It’s worth noting that the fourth round game on board 5 actually was recorded as a forfeit win. However, I don’t think these two players would have affected the higher boards.
Player 1: +b6, +w4, =b2, -b5
Player 2: +w7, +b3, =w1, +b4
Player 3: +b8, -w2, -w5, +b7
Player 4: +w9, -b1, -w6, -w2
Player 5: +b10, +w6, +b3, +w1
Player 6: -w1, -b5, +b4, -w8
Player 7: -b2, +w10, +b9, -w3
Player 8: -w3, -b9, +w10, -b6
Player 9: -b4, +w8, -w7, +b10
Player 10: -w5, -b7, -b8, -w9
It appears the “natural” (ignoring all possible restrictions) last round pairings, in descending board order, are: 5 - 1, 2 - 7, 6 - 3, 4 - 8, and 10 - 9. Of these pairings, the only one that doesn’t work is 2 - 7, as they’ve already played. So, my instinct is to switch players 1 and 2 (which also improves those two players’ color allocation), and leave the rest of the pairings alone. The two players I want to switch are close in rating, so that isn’t an issue.
Instead, the program cranked out the following pairings: 5 - 1, 4 - 2, 7 - 3, 6 - 8, 10 - 9.
This looks like a case where SwissSys didn’t do an optimal job. If I had to guess, I’d say the program simply pulled players 1 and 5 out of the refinement process entirely, and then proceeded to re-pair the rest of the tournament. (If you do that here, the actual last round pairings on boards 2 through 5 appear to make sense. For example, if you simply delete players 1 and 5, the next pairing is 7 - 2, which is illegal. So, 3 - 2 then…which is also illegal. Soooo…4 - 2, which is what happened.)

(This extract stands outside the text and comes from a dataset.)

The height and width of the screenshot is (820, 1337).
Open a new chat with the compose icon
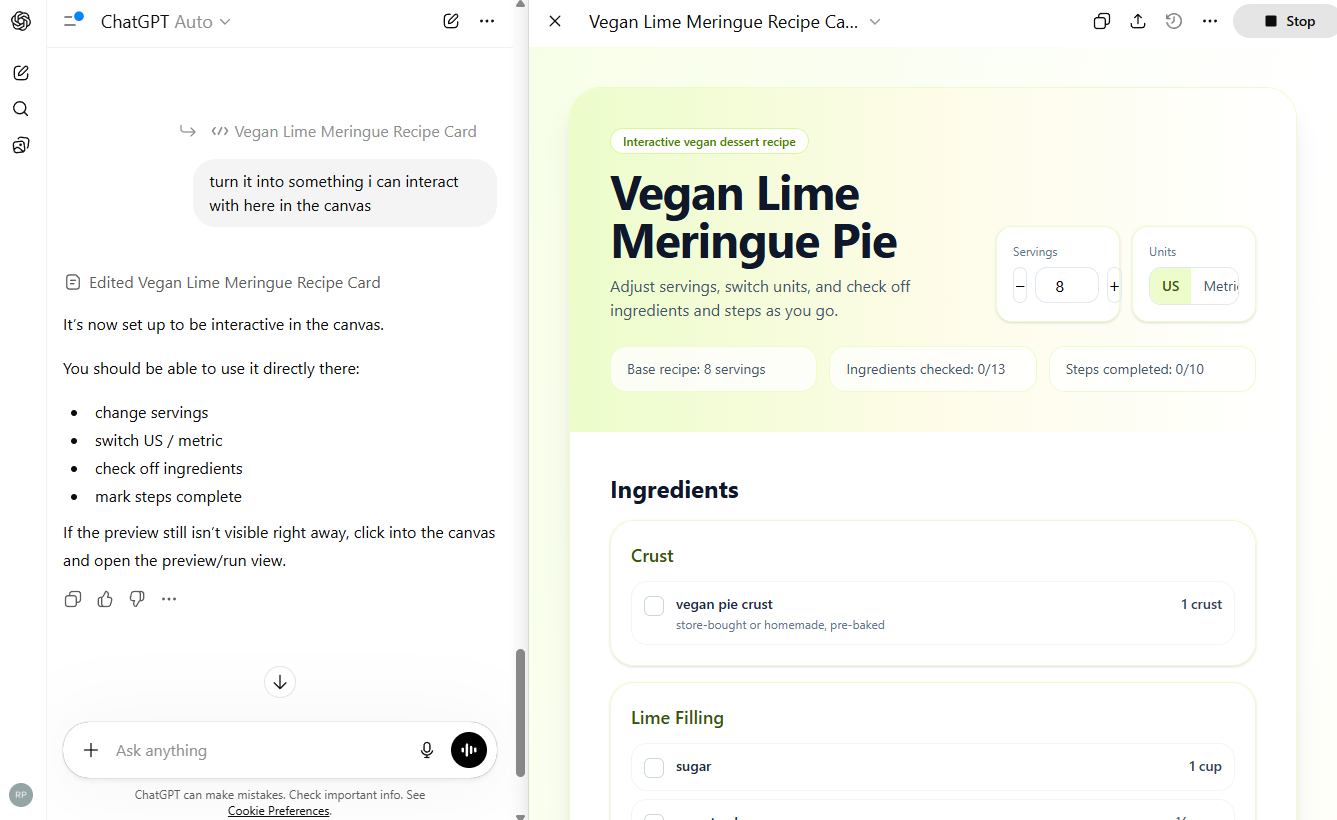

When I use any pairing program, I manually review the top several pairings before posting them during the last few rounds. I’ve actually switched late-round pairings at large tournaments using both WinTD and SwissSys because I felt the pairing I wanted to make was more logical. In a small tournament, this is even more necessary.